## WORK ITEM
Pictures are to be left out, and only the lines from the one containing "Screen dimensions: 1400x840" through the last line of the data are to be returned exactly.

Stored records
□ □ □ □ □

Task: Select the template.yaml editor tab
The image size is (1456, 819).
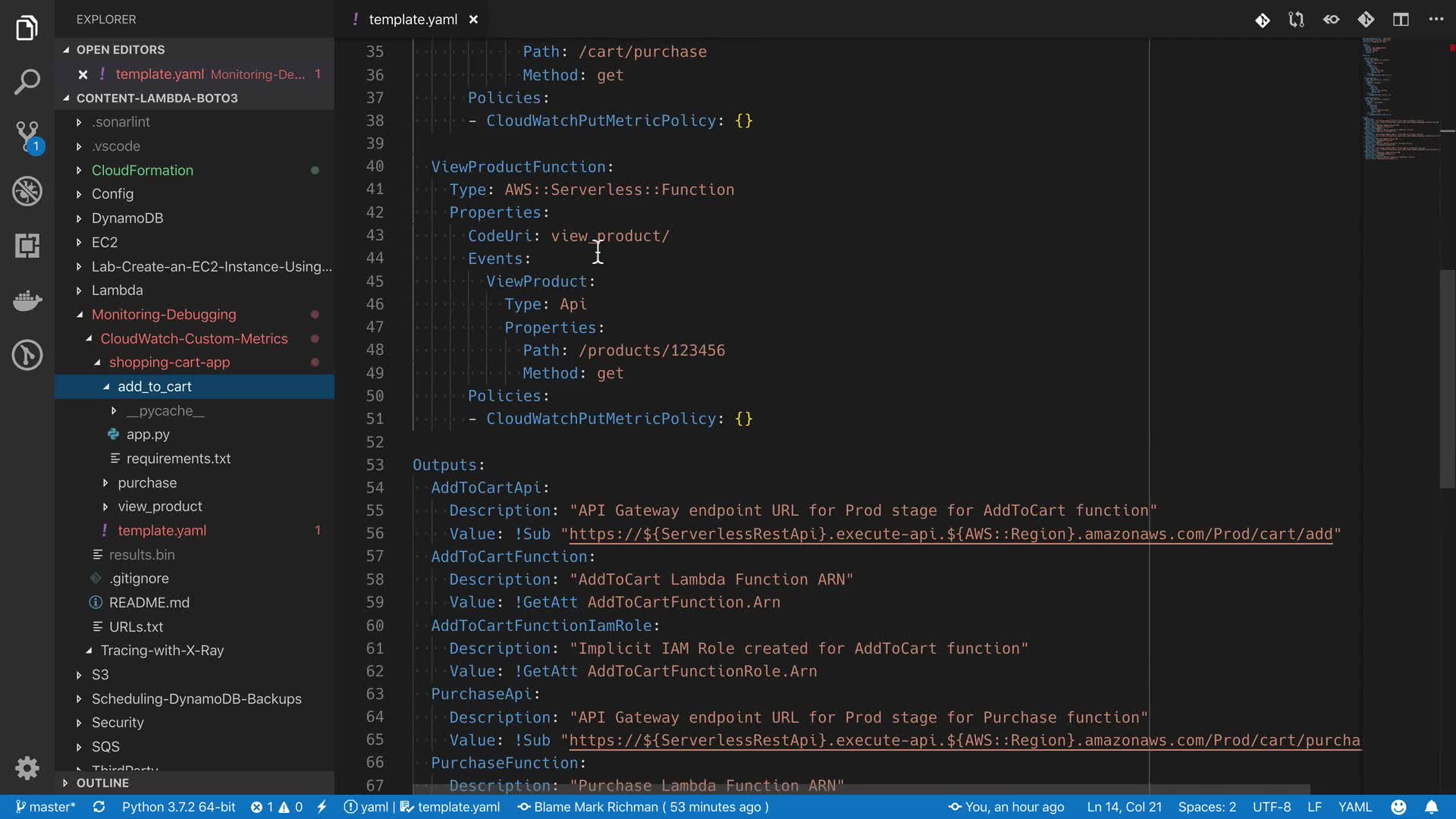Action: click(x=412, y=20)
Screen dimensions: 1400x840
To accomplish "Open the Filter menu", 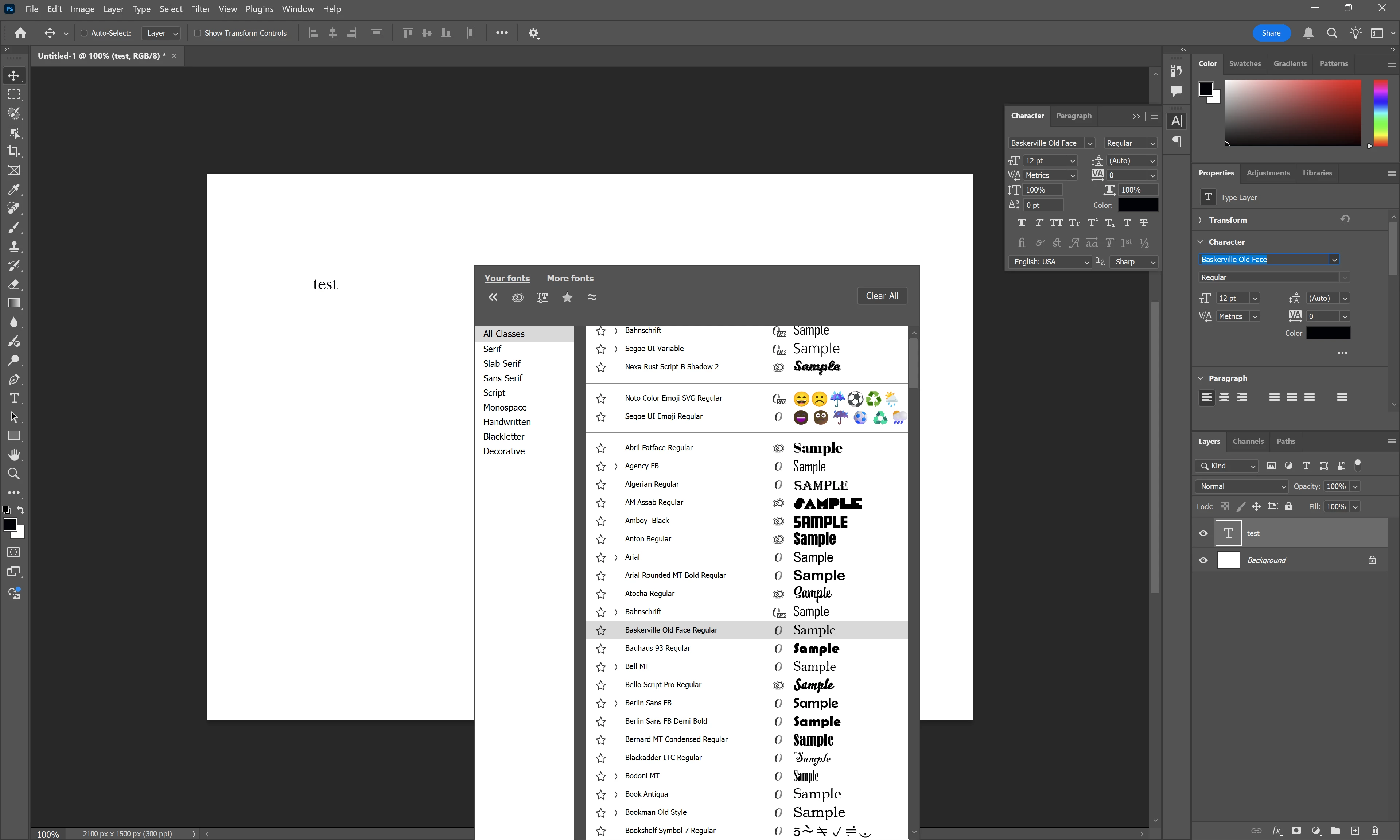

□ □ □ □ □

## REPLY TO THE EXERCISE
Screen dimensions: 1400x840
To accomplish "Open the Filter menu", 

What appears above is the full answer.